(Recorded data)
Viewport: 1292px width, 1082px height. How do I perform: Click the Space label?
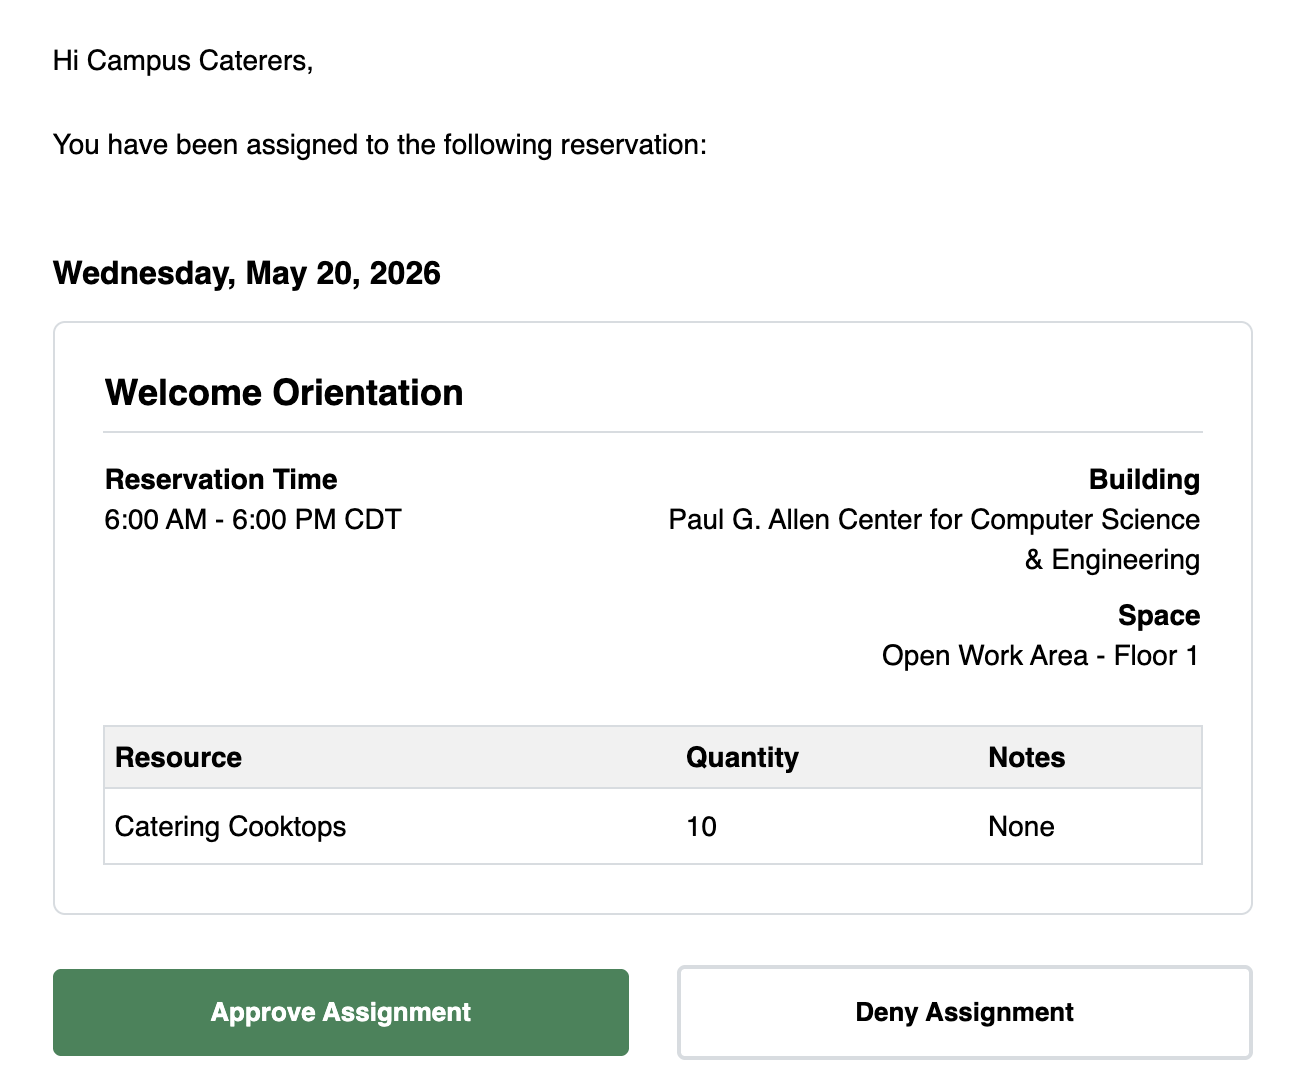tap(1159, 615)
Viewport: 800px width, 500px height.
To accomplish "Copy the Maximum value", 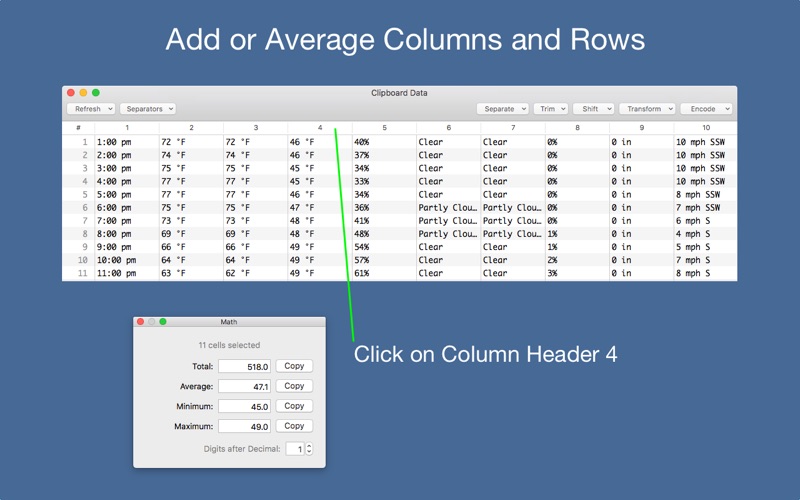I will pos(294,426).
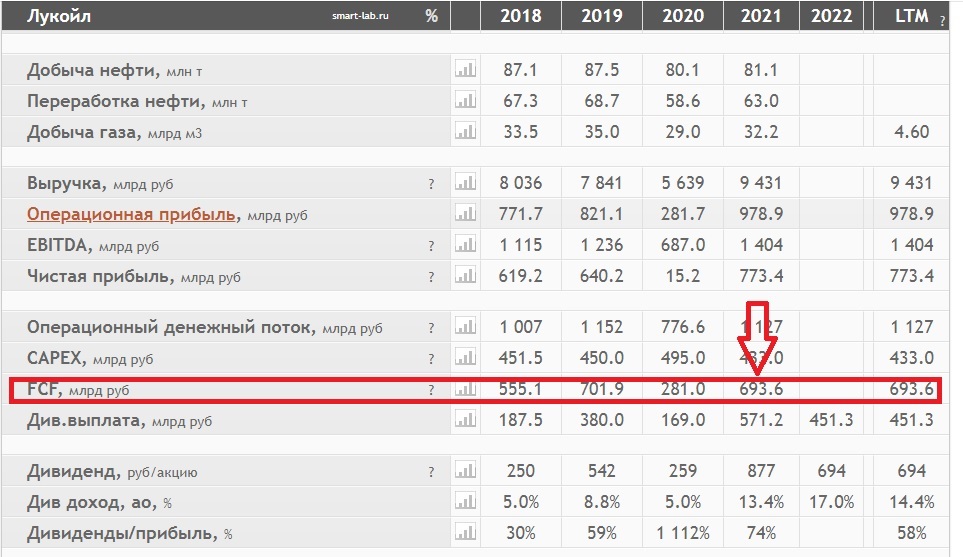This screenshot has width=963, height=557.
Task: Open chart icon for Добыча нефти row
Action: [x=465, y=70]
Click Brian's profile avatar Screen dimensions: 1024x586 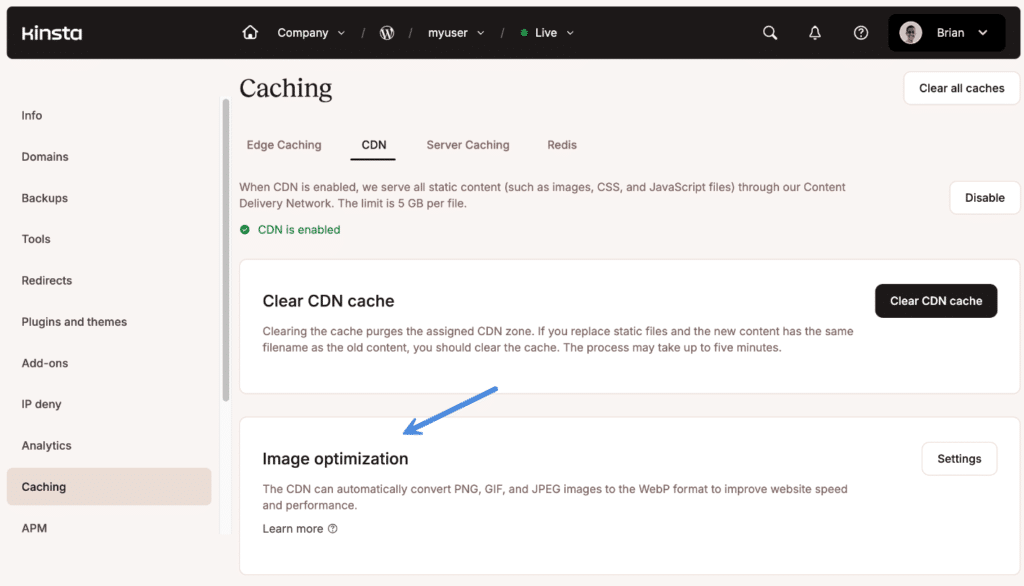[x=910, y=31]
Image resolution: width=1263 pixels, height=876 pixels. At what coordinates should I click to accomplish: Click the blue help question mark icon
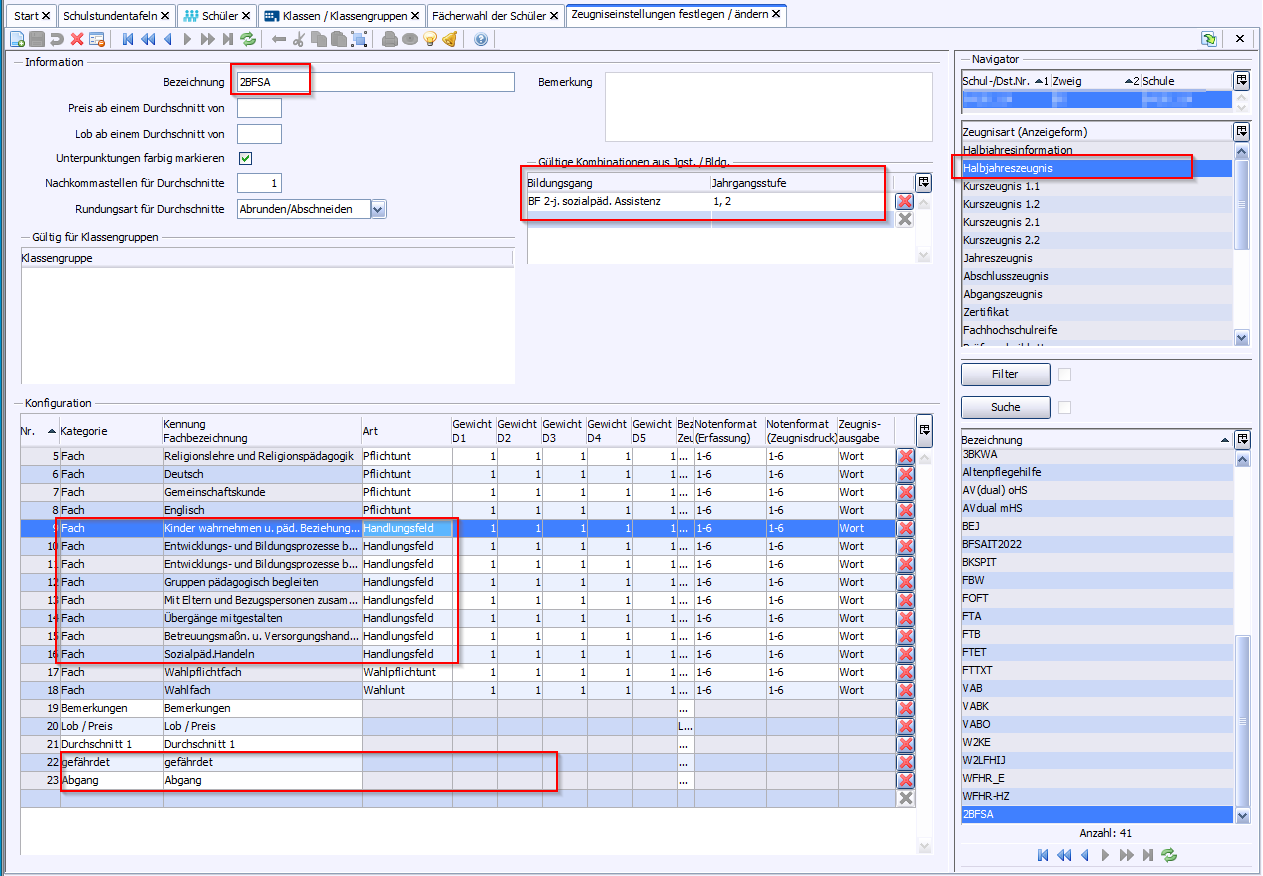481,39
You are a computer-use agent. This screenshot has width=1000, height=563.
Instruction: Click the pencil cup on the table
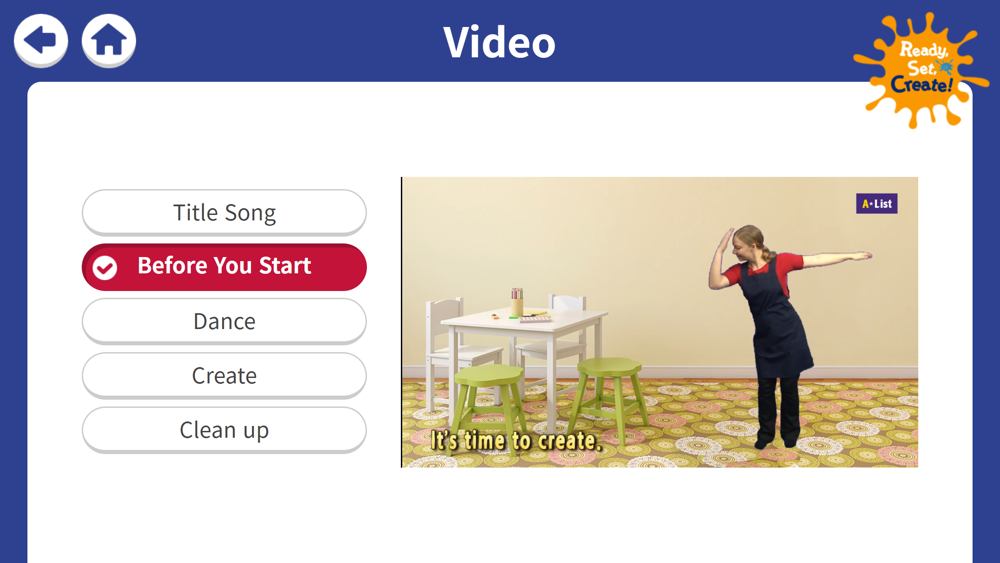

Work request:
The final stretch of the data, from the line with "You are a computer-use" through its last line, is to be retyped exactly; pictures are not part of the copy.

Exercise solution:
You are a computer-use agent. This screenshot has width=1000, height=563.
Instruction: Click the pencil cup on the table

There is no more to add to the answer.